Seanan McGuire, Adrift in Currents Clean and Clear: Another Wayward Children novella, set this time mainly in one of the worlds before the return. Nadya is a Russian orphan adopted by well-meaning Americans who think her missing arm is a disability in need of correction; when they force a prosthetic on her, she escapes through a Door, but she doesn't really mean to do so, which causes trouble later despite the life she builds in a Drowned world. I thought it was well done.
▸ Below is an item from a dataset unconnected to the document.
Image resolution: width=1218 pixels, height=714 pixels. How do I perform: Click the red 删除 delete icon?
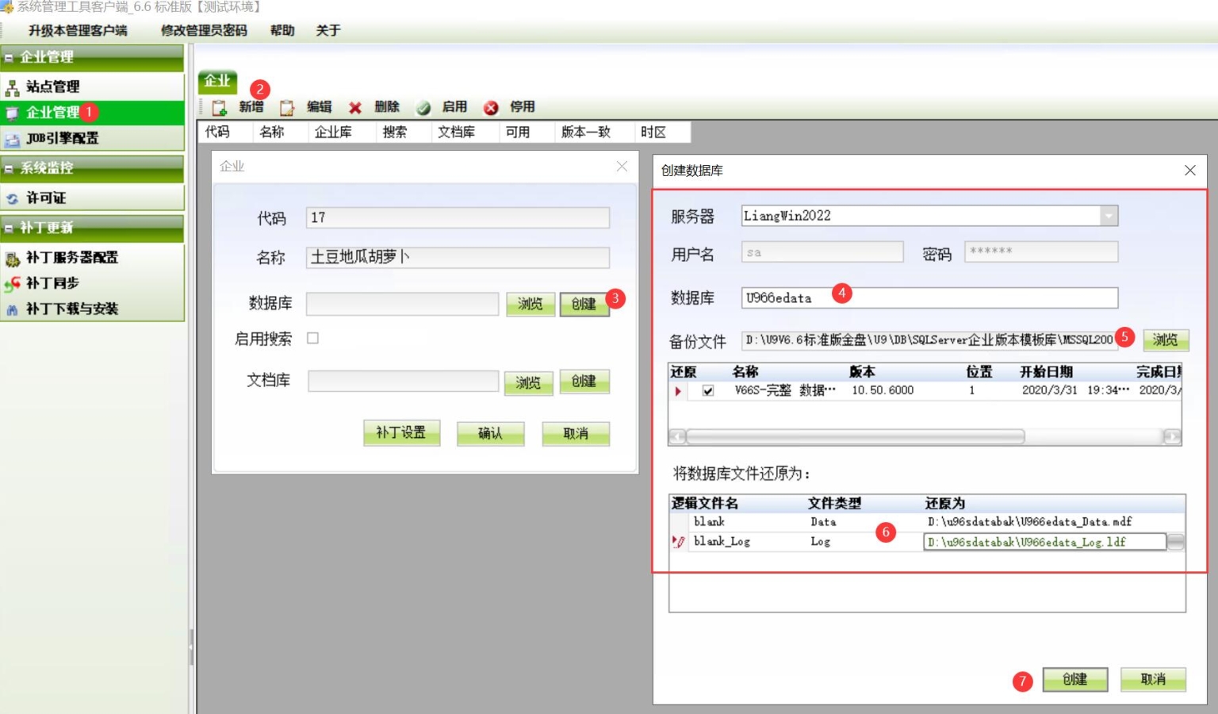355,107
W.H. Auden, The English Auden: Poems, Essays and Dramatic Writings, 1927-1939: I’m not sure there are any gems that aren’t already well known, but it was fascinating to read these in concert with a bunch about Churchill to get the literary version of the lamps going out all over Europe—lots of poems about dread. If you want one that hits different now, right before “Musée des Beaux Arts” there’s “Gare du Midi”: A nondescript express in from the South,/Crowds round the ticket barrier, a face/To welcome which the mayor has not contrived/Bugles or braid: something about the mouth/Distracts the stray look with alarm and pity./Snow is falling, Clutching a little case,/He walks out briskly to infect a city/Whose terrible future may have just arrived.”
cathexys: dark sphinx (default icon) (Default)

[personal profile] cathexys 2025-01-14 12:23 am (UTC)(link)
I've had the Solomon and the Greyling novel on my phone but couldn't get into either and am not sure your reviews make me change my mind.


But I might give the Mitchell a try, bc I'm a sucker for literary sf done well!

Thanks, as always, for your reviews!!!
cathexys: dark sphinx (default icon) (Default)

[personal profile] cathexys 2025-01-14 01:04 am (UTC)(link)
Just got it and will let you know. And i think I may read the Solomon rather than listen to it. I'm not much into horror and read much faster than I listen.

I really liked the lawyer/vampire/19th c idea, but I trust your taste there to be not dissimilar to mine (though I'm sure my bad lawyer shenanigans tolerance is much higher than yours :)
kass: Giles with a pile of books (Giles)

[personal profile] kass 2025-01-15 02:49 pm (UTC)(link)
I really enjoyed the McGuire book and the Klune book. Both were narratively satisfying to me, and the characters have stayed with me.